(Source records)
§
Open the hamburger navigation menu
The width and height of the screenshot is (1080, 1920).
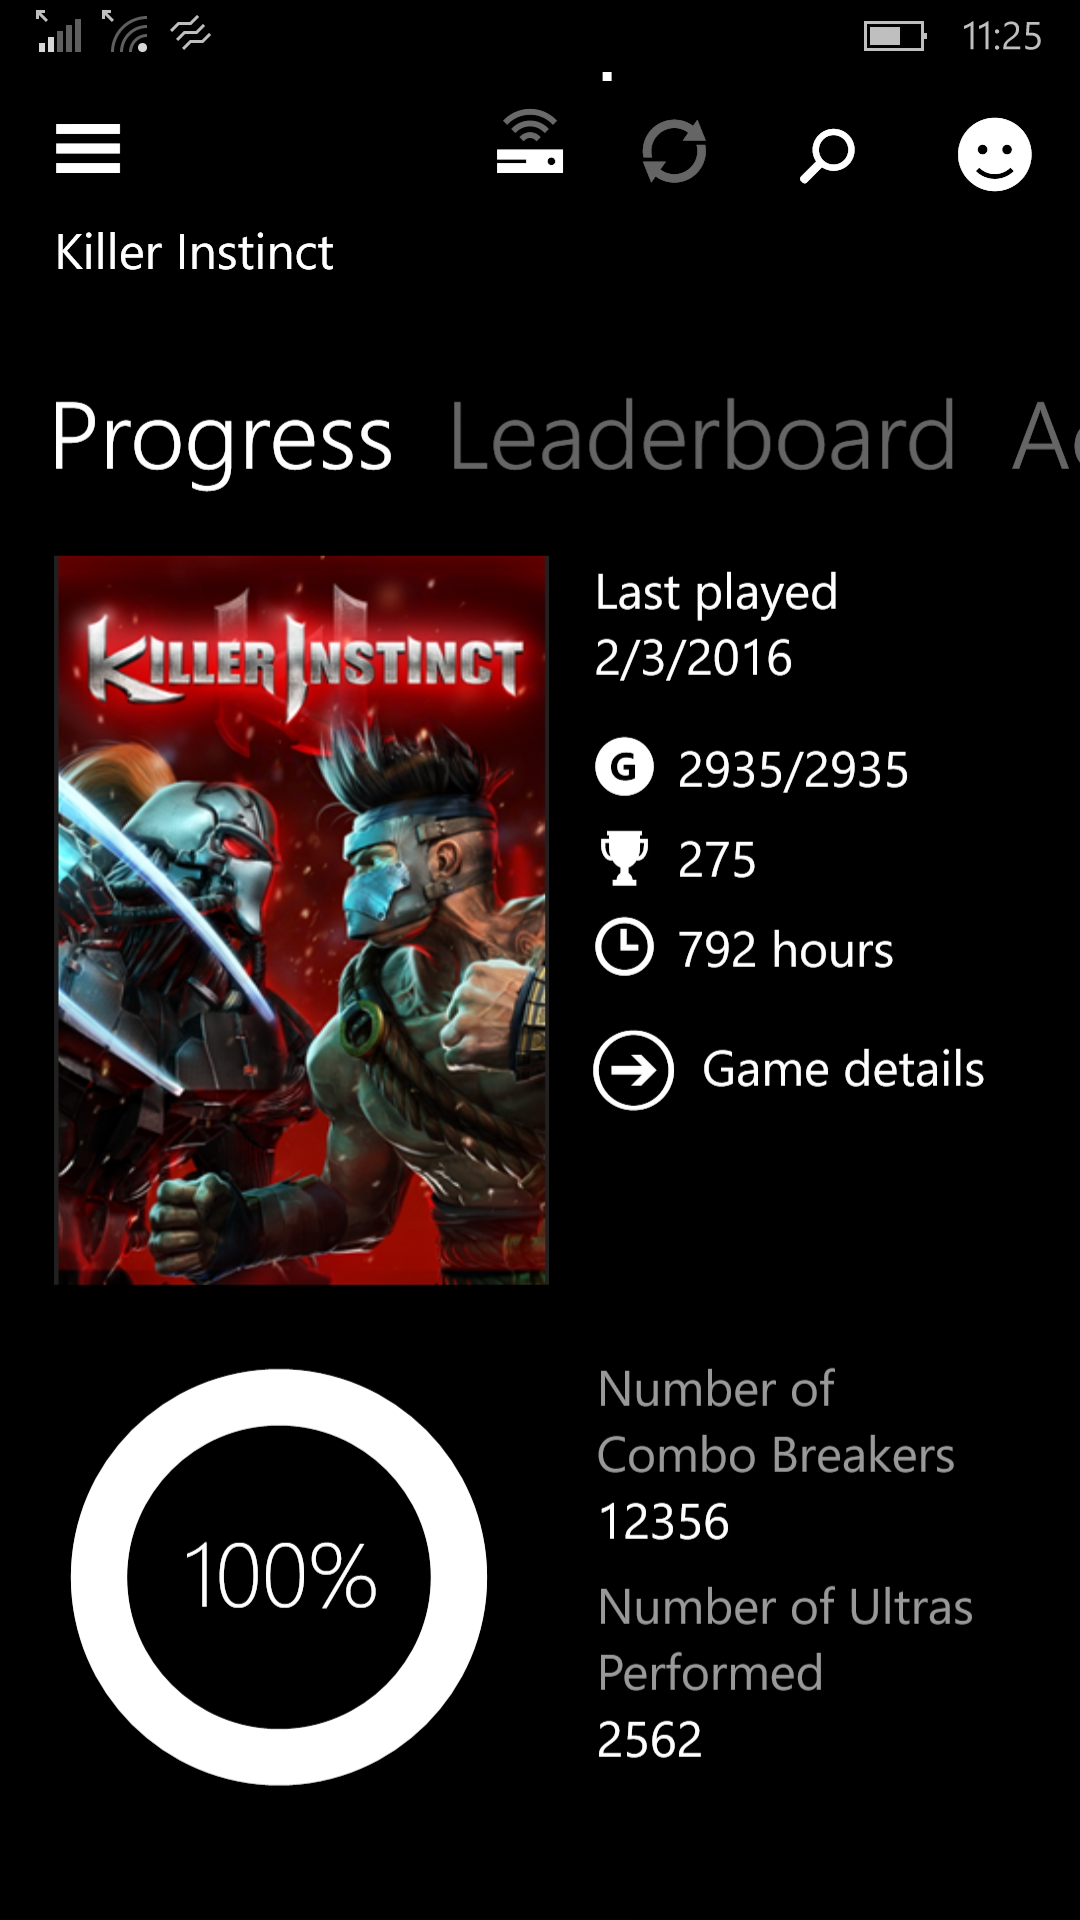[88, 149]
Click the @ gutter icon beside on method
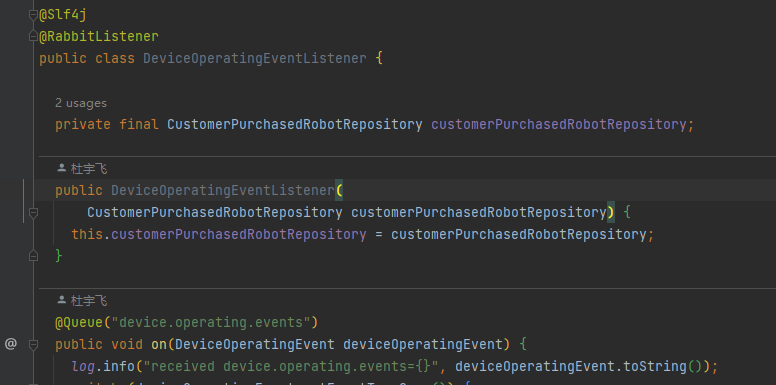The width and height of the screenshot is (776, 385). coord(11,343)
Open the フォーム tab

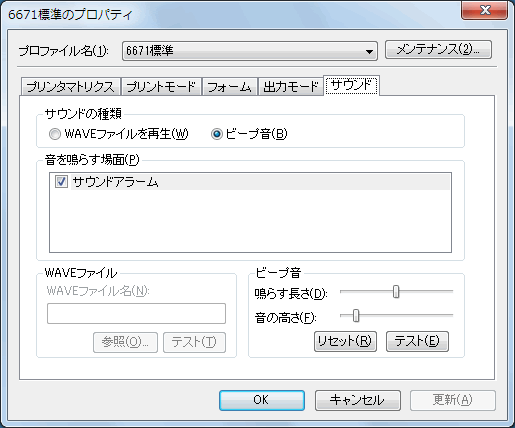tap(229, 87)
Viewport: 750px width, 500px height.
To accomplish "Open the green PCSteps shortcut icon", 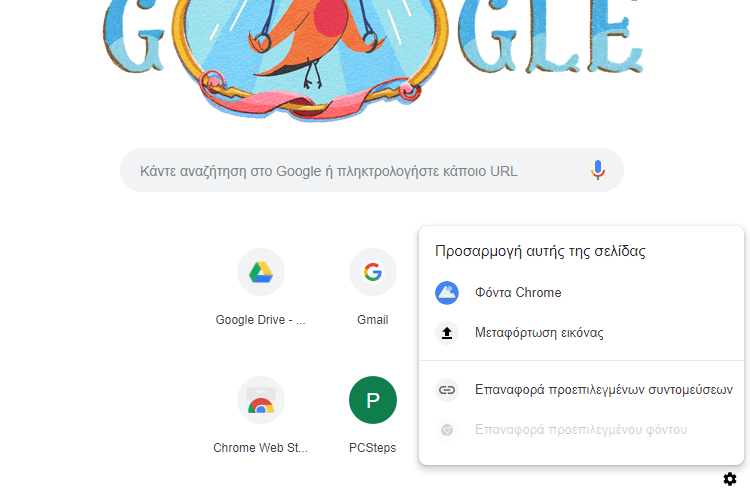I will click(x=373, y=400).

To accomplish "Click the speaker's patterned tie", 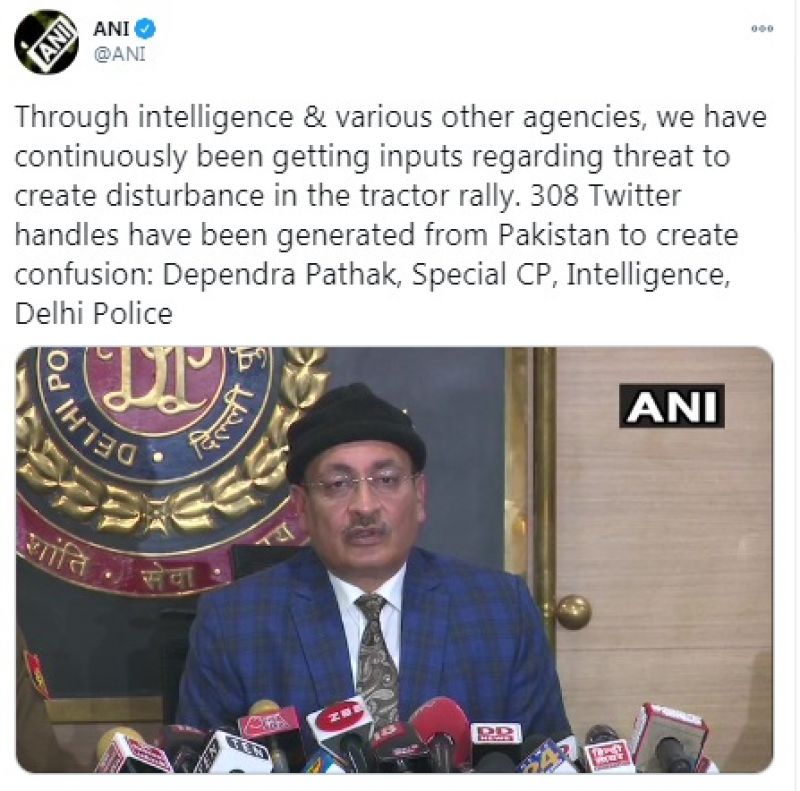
§
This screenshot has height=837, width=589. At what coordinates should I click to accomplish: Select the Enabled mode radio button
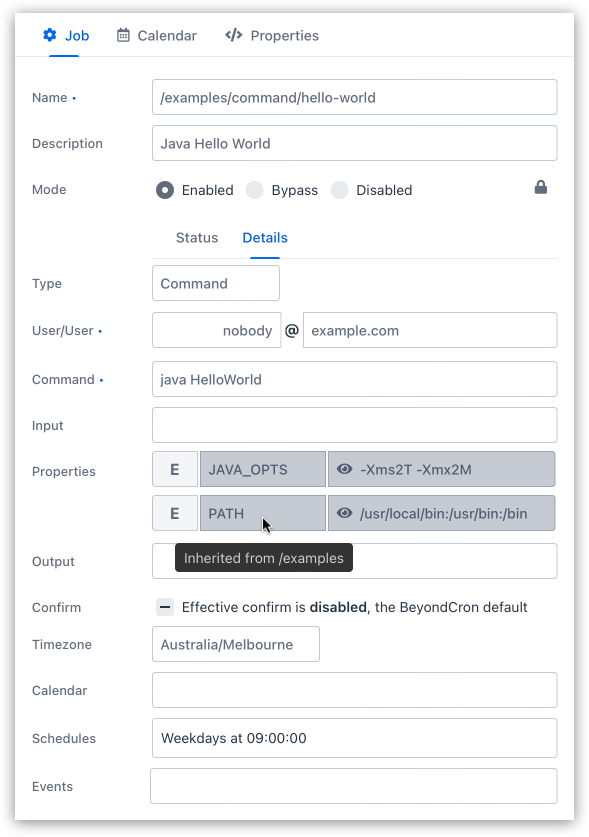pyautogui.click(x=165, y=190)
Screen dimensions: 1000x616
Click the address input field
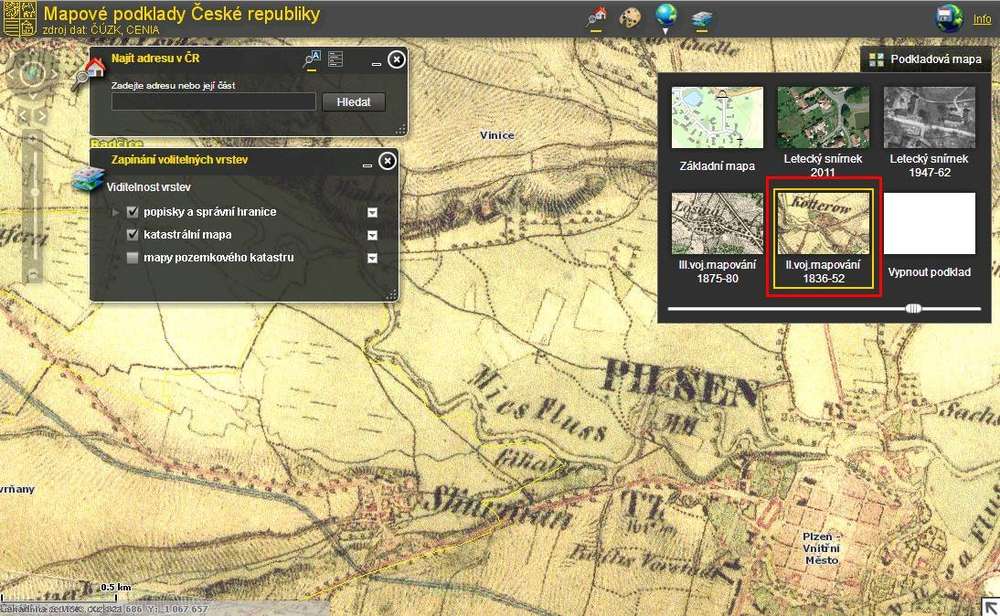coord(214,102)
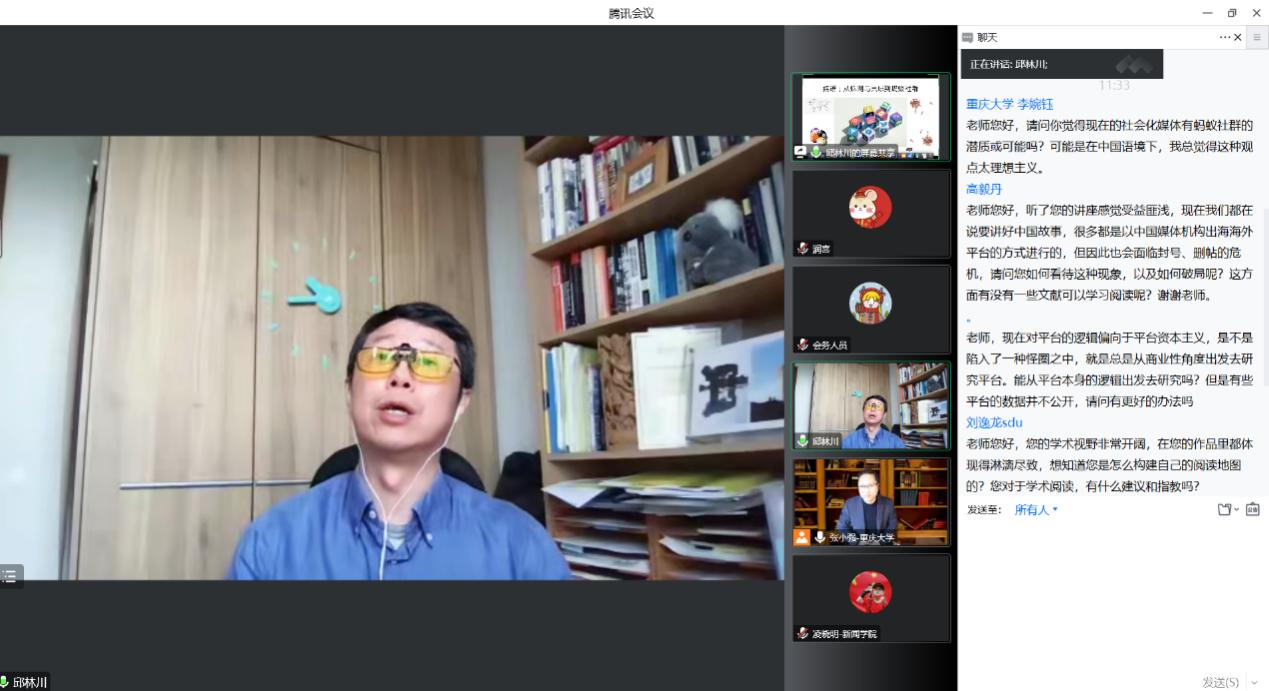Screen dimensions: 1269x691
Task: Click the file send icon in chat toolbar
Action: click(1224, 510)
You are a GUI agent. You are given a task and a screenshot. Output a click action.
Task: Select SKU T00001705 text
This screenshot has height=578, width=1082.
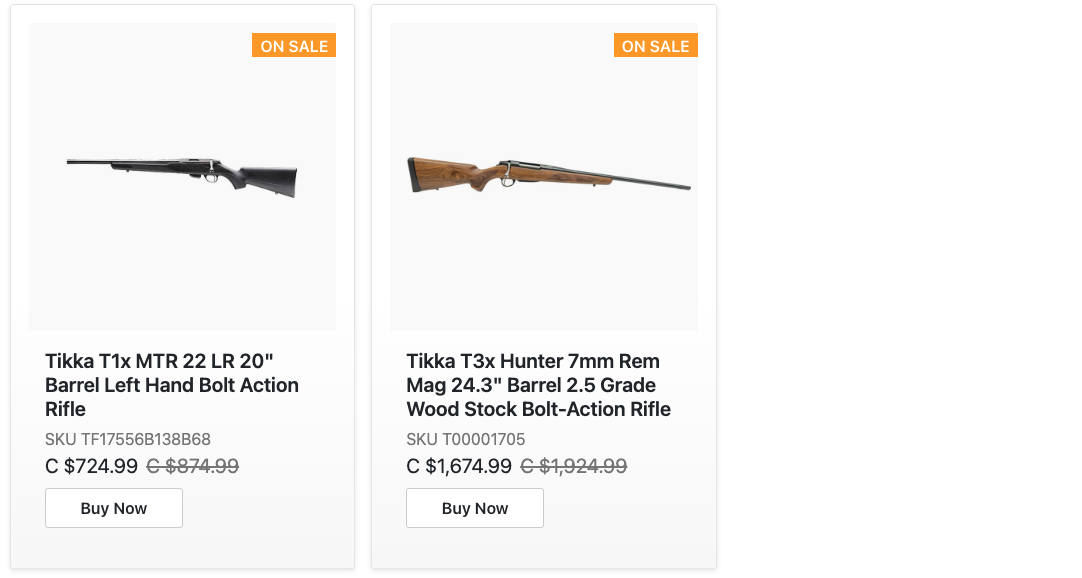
§
Because only one stretch of the records is wanted, please output the lines from the one holding "Click the address input field" through the one holding "This screenshot has height=578, width=1082." exactly, both included, and leave every picture out.

Click the address input field
coord(214,102)
Screen dimensions: 1269x691
Task: Click the file send icon in chat toolbar
Action: click(1224, 510)
You are a GUI agent. You are given a task and a screenshot. Output a click action.
Task: Select SKU T00001705 text
This screenshot has height=578, width=1082.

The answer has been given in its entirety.